China reiterated on Monday its firm resolve to safeguard the legitimate rights and interests of its citizens and companies, and called for the immediate release of senior Huawei executive Meng Wanzhou.
Foreign Ministry spokesman Zhao Lijian made the remark as Meng, the chief financial officer of Huawei, was to attend hearings in a Canadian courtroom via telephone on Monday to argue for the Canadian attorney general to release more confidential documents relating to her arrest to show that her rights were violated. The Canadian attorney general has held back some of the documents related to Meng’s arrest, claiming privilege.

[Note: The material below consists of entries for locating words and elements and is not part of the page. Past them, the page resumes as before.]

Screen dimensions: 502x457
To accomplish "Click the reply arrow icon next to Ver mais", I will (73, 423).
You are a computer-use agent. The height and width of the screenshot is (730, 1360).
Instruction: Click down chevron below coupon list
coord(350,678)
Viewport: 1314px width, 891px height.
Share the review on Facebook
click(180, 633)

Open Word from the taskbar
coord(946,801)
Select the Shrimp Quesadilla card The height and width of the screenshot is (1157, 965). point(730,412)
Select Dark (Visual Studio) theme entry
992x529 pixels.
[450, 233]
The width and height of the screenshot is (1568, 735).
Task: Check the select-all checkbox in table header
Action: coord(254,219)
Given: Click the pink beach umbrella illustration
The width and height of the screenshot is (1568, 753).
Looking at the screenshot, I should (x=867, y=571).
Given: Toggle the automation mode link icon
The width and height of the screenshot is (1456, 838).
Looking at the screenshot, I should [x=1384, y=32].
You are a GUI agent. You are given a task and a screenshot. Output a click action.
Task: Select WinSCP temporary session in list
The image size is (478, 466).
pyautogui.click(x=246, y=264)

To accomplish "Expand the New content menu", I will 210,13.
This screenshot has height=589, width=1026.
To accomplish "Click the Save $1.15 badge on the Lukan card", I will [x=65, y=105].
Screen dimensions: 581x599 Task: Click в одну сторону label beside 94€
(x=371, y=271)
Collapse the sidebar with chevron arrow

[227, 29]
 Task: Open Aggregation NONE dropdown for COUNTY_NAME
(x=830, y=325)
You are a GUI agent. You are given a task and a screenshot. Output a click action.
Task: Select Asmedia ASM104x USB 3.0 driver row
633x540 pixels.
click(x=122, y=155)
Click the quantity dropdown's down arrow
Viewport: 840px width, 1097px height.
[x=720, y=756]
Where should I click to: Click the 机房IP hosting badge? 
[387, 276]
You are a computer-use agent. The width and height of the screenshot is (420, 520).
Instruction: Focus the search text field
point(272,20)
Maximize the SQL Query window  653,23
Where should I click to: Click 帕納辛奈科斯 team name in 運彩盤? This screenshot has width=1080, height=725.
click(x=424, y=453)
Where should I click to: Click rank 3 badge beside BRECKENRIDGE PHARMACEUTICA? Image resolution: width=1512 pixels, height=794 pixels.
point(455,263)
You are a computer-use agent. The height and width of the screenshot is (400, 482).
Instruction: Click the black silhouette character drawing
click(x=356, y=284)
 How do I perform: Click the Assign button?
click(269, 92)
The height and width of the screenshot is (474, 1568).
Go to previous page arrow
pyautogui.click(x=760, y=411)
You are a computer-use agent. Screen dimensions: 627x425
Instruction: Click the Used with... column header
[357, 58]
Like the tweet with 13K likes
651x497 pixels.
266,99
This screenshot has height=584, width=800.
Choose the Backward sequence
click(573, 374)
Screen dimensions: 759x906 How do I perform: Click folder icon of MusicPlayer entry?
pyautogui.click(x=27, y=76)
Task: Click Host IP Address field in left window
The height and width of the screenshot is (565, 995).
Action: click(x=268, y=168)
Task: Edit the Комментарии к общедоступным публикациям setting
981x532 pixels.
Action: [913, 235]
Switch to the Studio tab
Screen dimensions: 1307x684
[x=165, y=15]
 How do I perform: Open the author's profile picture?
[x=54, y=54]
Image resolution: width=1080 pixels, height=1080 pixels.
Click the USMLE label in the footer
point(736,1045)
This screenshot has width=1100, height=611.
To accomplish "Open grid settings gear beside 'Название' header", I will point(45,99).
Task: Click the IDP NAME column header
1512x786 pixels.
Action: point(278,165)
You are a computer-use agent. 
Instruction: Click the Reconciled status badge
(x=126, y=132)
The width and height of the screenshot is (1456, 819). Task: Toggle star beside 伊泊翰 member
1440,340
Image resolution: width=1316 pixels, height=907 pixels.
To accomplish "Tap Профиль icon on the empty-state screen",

“According to information already disclosed, the United States and Canada abused their bilateral extradition treaty, and arbitrarily took compulsory measures against a Chinese citizen. This violated her legitimate rights and interests,” Zhao told reporters at a regular news briefing in Beijing.
The spokesman said that the purpose of the US was to suppress Huawei and other Chinese high-tech companies, and Canada was acting as its accomplice.
“This is a serious political incident,” Zhao said, noting that this is a view shared by the rest of the international community as well as many insightful people in the US and Canada.
“We once again urge the Canadian side to take seriously China’s solemn position and concerns, and immediately release Meng and let her return to China safely as soon as possible,” he said.
The spokesman also responded to a new executive order issued by US President Donald Trump on Friday giving ByteDance 90 days to either sell or spin off its TikTok business in the US.
While TikTok has done almost everything required by the US including hiring only Americans as its top executives, hosting its servers in the US and making public its source code, it is still not spared from the clutches of certain US politicians who are acting like robbers out of their own selfish political interests, Zhao said.
“These politicians insist on fabricating various excuses to strangle TikTok,” he said.
According to the spokesman, while the CIA assessed that there is no evidence suggesting that the Chinese authorities have intercepted TikTok’s data or used the app to access people’s smartphones, some US politicians still used national security as a one-size-fits-all pretext to cause trouble and harm non-US companies.
He called the hegemonic act of the US side “a public rejection of its so-called market economy and fair competition principles”. The violation of international trade rules will also hurt the interests of US consumers and businesses, he added.
“We urge the US side to immediately correct its mistake, stop slandering and smearing China and stop suppressing the companies of other countries,” Zhao said.